Dass dem tat­säch­lich so ist, kann man erfah­ren, wenn es einem — zum Bei­spiel beim Medi­tie­ren — gelun­gen ist, inner­lich von die­sem “Ich” Abstand zu neh­men und dabei zu ent­de­cken, dass es in uns eine tie­fe­re, authen­ti­sche­re Iden­ti­tät gibt, sozu­sa­gen “unser wah­res Ich”, — in der Psy­cho­lo­gie oft das “Selbst” genannt.

Wie eng dass illu­so­ri­sche und fal­sche “Ich” mit dem Besitz­den­ken ver­knüpft ist, leuch­tet Fromm anschlies­send noch ver­tie­fer aus:
Der Satz „ich habe etwas“ drückt die Bezie­hung zwi­schen dem Sub­jekt, ich (oder er, du, wir, sie) und dem Objekt, O, aus. Er impli­ziert, dass sowohl Sub­jekt als auch Objekt dau­er­haft sind. Aber sind sie es wirk­lich? Ich wer­de ster­ben; ich kann mei­ne gesell­schaft­li­che Stel­lung ver­lie­ren, die garan­tiert, dass ich etwas habe. Auch das Objekt ist nicht von Dau­er: Es kann zer­stört wer­den oder ver­lo­ren­ge­hen oder sei­nen Wert ver­lie­ren. Die Aus­sa­ge, etwas auf Dau­er zu besit­zen, beruht auf der Illu­si­on einer unver­gäng­li­chen, unzer­stör­ba­ren Sub­stanz. Wenn ich alles zu haben schei­ne, habe ich in Wirk­lich­keit – nichts, denn mein Haben, Besit­zen, Beherr­schen eines Objek­tes ist nur ein vor­über­ge­hen­der Moment im Lebensprozess.

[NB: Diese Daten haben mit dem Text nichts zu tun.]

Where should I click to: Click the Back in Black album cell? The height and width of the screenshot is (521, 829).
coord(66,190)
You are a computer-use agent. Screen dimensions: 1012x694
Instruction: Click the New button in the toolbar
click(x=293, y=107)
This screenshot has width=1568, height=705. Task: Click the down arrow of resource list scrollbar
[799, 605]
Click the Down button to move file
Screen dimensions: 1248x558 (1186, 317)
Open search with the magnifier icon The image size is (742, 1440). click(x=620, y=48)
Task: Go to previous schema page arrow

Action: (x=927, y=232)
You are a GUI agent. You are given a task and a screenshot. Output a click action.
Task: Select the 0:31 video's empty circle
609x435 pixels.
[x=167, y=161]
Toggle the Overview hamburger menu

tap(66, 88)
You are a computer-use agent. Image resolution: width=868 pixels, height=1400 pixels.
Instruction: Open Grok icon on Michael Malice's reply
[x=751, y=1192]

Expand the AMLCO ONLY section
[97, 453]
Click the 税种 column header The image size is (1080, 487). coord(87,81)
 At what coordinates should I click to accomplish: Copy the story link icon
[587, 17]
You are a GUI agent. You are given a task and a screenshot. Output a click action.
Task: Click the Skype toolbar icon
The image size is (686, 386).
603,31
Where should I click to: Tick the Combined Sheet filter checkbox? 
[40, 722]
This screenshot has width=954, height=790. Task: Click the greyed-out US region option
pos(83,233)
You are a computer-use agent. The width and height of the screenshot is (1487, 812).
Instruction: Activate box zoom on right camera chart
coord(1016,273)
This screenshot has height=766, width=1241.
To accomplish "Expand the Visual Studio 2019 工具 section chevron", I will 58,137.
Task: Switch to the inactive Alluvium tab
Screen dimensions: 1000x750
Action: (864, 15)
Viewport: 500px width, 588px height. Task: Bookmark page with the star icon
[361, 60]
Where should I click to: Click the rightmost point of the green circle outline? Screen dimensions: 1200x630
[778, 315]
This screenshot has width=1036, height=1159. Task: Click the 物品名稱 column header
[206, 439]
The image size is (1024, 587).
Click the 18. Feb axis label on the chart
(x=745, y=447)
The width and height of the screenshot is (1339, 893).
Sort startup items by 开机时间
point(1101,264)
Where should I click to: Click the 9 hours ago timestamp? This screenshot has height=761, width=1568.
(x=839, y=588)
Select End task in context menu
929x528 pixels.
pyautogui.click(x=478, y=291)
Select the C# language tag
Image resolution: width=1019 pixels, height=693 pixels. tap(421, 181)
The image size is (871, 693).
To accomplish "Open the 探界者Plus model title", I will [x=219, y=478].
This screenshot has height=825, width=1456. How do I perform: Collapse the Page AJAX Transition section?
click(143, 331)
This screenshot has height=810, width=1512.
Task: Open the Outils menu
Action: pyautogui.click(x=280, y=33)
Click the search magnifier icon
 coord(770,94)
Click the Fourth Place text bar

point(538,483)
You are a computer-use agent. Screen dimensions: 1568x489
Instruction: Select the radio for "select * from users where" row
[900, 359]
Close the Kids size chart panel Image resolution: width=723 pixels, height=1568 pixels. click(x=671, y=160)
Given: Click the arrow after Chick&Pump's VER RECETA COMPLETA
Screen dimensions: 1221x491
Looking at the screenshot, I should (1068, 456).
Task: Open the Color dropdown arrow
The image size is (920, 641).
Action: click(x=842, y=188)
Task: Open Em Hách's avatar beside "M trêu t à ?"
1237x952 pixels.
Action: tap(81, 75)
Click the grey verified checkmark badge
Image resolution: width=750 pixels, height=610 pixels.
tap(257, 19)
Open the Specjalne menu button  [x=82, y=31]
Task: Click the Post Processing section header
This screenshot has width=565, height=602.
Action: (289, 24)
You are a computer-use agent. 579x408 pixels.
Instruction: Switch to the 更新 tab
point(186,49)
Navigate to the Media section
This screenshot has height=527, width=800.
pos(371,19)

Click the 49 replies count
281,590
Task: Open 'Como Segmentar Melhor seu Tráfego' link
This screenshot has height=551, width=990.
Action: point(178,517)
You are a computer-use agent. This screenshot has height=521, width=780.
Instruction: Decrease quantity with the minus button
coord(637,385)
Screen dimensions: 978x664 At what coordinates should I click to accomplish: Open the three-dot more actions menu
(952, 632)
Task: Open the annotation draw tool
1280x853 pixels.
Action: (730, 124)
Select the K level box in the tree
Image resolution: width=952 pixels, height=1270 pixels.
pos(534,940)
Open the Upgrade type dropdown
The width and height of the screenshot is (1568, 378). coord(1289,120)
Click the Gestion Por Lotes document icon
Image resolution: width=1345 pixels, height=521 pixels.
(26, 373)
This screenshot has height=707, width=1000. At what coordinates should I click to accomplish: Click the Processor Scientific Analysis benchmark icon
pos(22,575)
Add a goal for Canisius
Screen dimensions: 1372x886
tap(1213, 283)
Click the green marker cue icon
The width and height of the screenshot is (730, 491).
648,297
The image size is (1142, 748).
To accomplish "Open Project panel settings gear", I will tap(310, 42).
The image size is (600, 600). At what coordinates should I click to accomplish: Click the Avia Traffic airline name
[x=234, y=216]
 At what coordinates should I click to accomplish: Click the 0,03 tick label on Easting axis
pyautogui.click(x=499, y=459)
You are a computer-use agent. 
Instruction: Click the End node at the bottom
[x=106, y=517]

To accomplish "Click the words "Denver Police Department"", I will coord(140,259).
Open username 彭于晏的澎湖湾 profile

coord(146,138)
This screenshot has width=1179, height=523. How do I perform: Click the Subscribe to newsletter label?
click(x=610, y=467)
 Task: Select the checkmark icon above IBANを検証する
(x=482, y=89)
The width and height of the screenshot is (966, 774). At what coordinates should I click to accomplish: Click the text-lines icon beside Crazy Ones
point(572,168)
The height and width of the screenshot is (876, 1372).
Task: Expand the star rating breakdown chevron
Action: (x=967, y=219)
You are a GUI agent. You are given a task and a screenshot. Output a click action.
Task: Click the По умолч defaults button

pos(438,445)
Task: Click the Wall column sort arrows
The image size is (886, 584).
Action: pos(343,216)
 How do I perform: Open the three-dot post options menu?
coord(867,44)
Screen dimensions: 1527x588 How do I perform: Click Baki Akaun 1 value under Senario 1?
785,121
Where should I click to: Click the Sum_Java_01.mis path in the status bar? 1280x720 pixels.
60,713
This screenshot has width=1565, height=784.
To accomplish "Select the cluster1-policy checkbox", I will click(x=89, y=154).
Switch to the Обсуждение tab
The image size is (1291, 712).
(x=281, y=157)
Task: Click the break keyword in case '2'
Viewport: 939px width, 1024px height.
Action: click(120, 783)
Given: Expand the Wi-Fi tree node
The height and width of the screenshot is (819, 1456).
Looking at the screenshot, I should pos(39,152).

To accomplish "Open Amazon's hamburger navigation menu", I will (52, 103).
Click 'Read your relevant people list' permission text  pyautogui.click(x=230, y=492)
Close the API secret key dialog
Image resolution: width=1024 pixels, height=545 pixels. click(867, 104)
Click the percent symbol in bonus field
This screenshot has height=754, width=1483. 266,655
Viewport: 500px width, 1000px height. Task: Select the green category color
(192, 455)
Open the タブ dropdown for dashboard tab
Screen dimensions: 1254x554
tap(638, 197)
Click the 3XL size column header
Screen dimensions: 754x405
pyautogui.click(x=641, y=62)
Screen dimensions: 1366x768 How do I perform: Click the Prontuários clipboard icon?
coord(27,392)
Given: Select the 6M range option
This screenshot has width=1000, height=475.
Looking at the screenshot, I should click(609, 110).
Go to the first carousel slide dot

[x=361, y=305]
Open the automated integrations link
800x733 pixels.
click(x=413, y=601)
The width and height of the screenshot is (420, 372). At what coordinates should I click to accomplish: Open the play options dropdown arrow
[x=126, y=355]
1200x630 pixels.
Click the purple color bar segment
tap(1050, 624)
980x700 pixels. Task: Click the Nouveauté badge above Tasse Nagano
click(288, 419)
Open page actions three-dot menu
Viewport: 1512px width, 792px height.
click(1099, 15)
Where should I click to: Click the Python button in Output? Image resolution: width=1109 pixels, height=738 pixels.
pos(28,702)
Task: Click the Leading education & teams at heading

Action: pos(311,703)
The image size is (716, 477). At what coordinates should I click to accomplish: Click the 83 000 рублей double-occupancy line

In letz­ter Kon­se­quenz drückt die Aus­sa­ge: „ich (Sub­jekt) habe O (Objekt)“, eine Defi­ni­ti­on mei­nes Ichs durch mei­nen Besitz des Objekts aus. Das Sub­jekt bin nicht ich selbst, son­dern ich bin, was ich habe. Mein Eigen­tum begrün­det mich und mei­ne Iden­ti­tät. Der Gedan­ke, der der Aus­sa­ge „ich bin ich“ zugrun­de liegt, ist ich bin ich, weil ich X habe; X sind dabei alle natür­li­chen Objek­te und Per­so­nen, zu denen ich kraft mei­ner Macht, sie zu beherr­schen und mir dau­er­haft anzu­eig­nen, in Bezie­hung ste­he. [II-326]

In der Exis­ten­z­wei­se des Habens gibt es kei­ne leben­di­ge Bezie­hung zwi­schen mir und dem, was ich habe. Es und ich sind Din­ge gewor­den, und ich habe es, weil ich die Mög­lich­keit habe, es mir anzu­eig­nen. Aber es besteht auch die umge­kehr­te Bezie­hung: Es hat mich, da mein Iden­ti­täts­ge­fühl bzw. mei­ne psy­chi­sche Gesund­heit davon abhängt, es und so vie­le Din­ge wie mög­lich zu haben. Die Exis­ten­z­wei­se des Habens wird nicht durch einen leben­di­gen, pro­duk­ti­ven Pro­zess zwi­schen Sub­jekt und Objekt her­ge­stellt. Sie macht Sub­jekt und Objekt zu Din­gen. Die Bezie­hung ist tot, nicht lebendig.

Erich Fromm genoss in der Auf­bruch­stim­mung der 60-er und 70er-Jah­re bei­na­he Kult­sta­tus. Heu­te ist er mit sei­nen tief­grün­di­gen Ana­ly­sen zu unse­rer Gesell­schaft­struk­tur wie­der ziem­lich in Ver­ges­sen­heit gera­ten, — zu Unrecht!